August 31, 2020

First Recipient of the Huffman Scholarship Award Announced

Professor Jim Oleske is the first recipient of the annual Huffman Scholarship Award, which recognizes outstanding faculty scholarship. Emeritus Dean and Professor James Huffman endowed the award to be given annually to a faculty member chosen by a three-member faculty committee, based on scholarship written the year prior.

Professor Jim Oleske is the first recipient of the annual Huffman Scholarship Award, which recognizes outstanding faculty scholarship. Emeritus Dean and Professor James Huffman endowed the award to be given annually to a faculty member chosen by a three-member faculty committee, based on scholarship written the year prior.

Professor Oleske was selected for his paper, Free Exercise (Dis)Honesty, which was published in the Wisconsin Law Review.

“Dean Huffman has given so much to Lewis & Clark, and his endowment of this award is another reminder of his rich legacy at our law school,” said Oleske. “It’s an honor to be the first recipient of the Huffman Scholarship Award, and it’s extremely gratifying that my colleagues on the selection committee deemed my article worthy of this recognition.”
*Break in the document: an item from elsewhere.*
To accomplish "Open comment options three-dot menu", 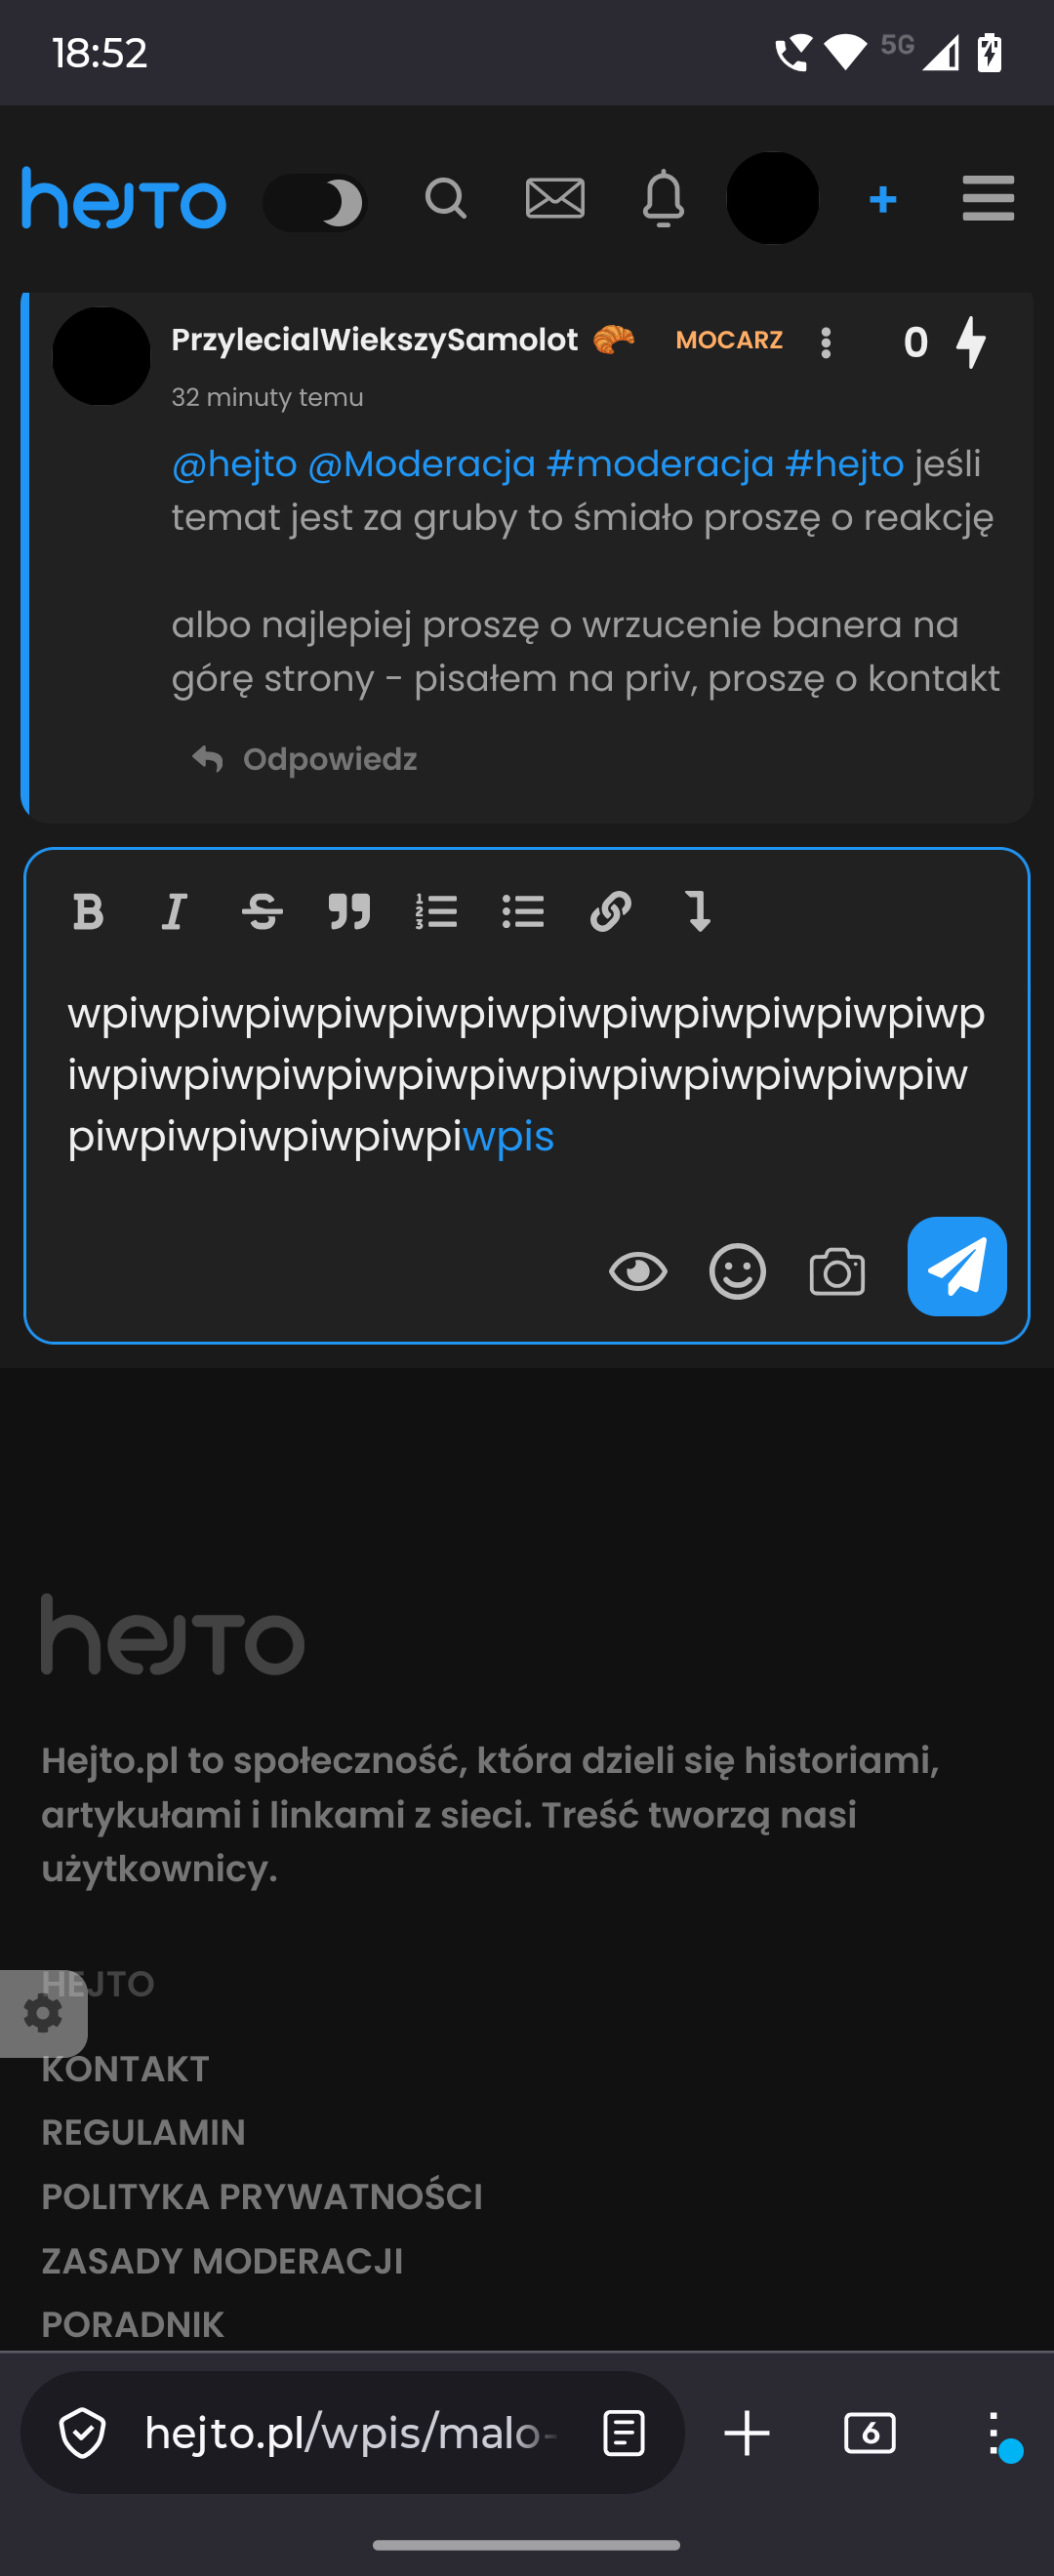I will [x=826, y=343].
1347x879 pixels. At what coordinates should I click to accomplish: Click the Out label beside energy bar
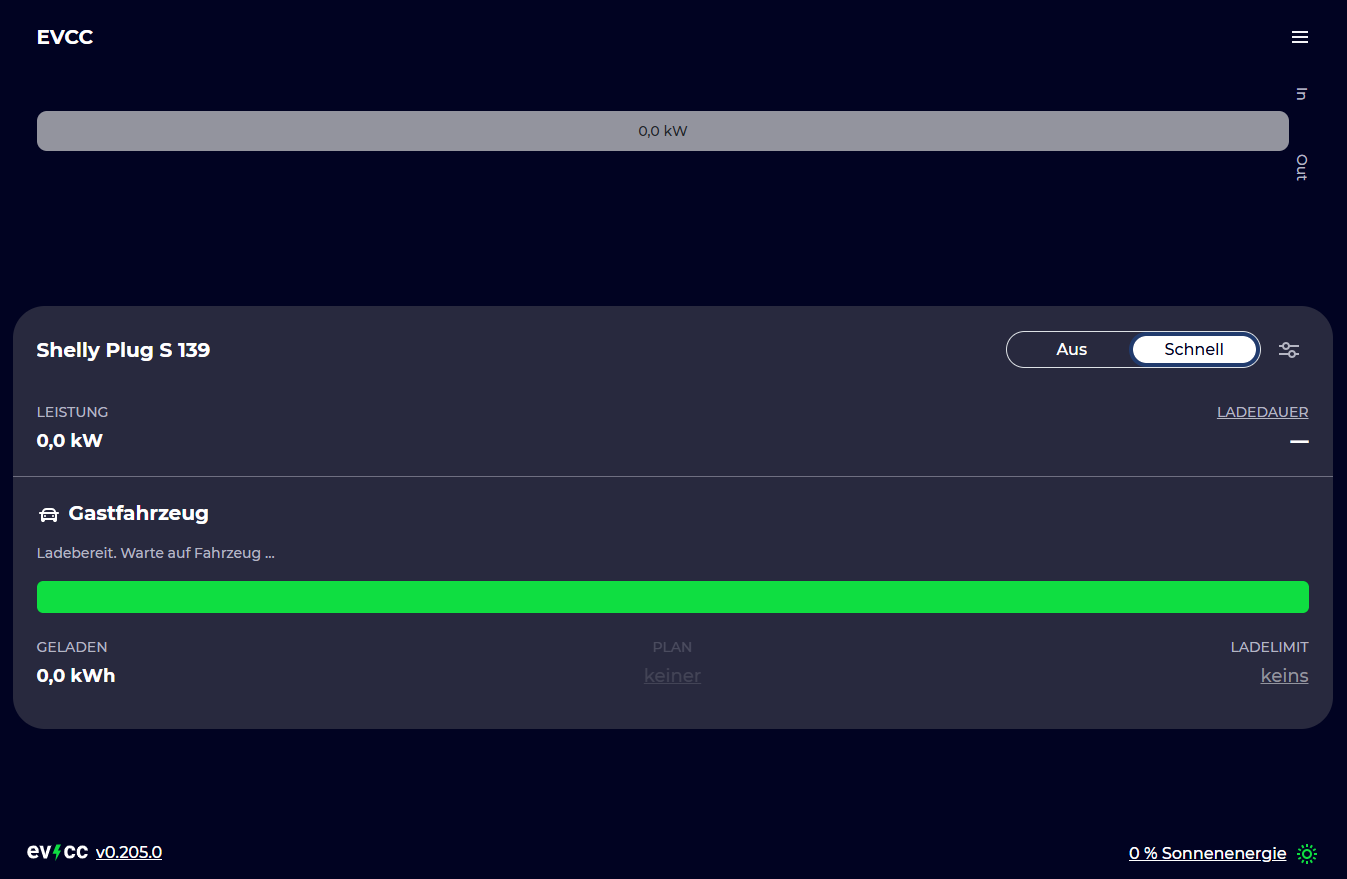tap(1301, 168)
Professor Oleske teaches Constitutional Law, Tort Law, and Law & Religion at the law school. Oleske was the 2014 recipient of the Leo Levenson Award for excellence in teaching, and his research focuses on the intersection of religious liberty and other constitutional values. From January-June 2019, he conducted research in the United Kingdom as a Fulbright Scholar based at Cardiff University’s Centre for Law and Religion.

“In endowing this award, Jim Huffman is acknowledging the ongoing commitment to scholarship by our faculty” stated Dean Jennifer Johnson. “It is very fitting that Jim Oleske is our first recipient, recognizing his dedication to his research and analysis of constitutional law and religious liberty. Congratulations!”

In Free Exercise (Dis)Honesty, Professor Oleske examines the Supreme Court’s less-than-forthright treatment of precedent as it has repeatedly and fundamentally shifted its position on religious-exemption rights. Oleske explains how the Court may be poised to shift its position yet again through a creative rewriting of case law, and he urges the Court to take a different path by developing a more honest free exercise jurisprudence.

In discussing the article’s relevance to the Supreme Court’s upcoming term, Oleske noted that “the justices recently granted review in Fulton v. City of Philadelphia, a case that will provide the Court with the opportunity to either reimagine or overrule its landmark 1990 decision on exemptions, Employment Division v. Smith. One of the arguments in Fulton draws on a dubious interpretation of Smith that I examine in Part II of the article. Another argument in Fulton—that the Court should squarely overrule Smith—is consistent with the prescription I offer in Part III of the article. However, the doctrine I suggest the Court adopt in place of Smith differs significantly from that proposed by the Fulton petitioners.”

Oleske’s analysis in Free Exercise (Dis)Honesty is also relevant to dozens of suits filed across the country by churches challenging COVID-19 regulations. The same interpretation of Smith that is being pressed in Fulton, and that Oleske calls into question in Free Exercise (Dis)Honesty, has been explicitly championed in the COVID litigation by the Trump Administration and was explicitly adopted in Justice Kavanaugh’s dissent at the preliminary injunction stage in Calvary Chapel v. Sisolak.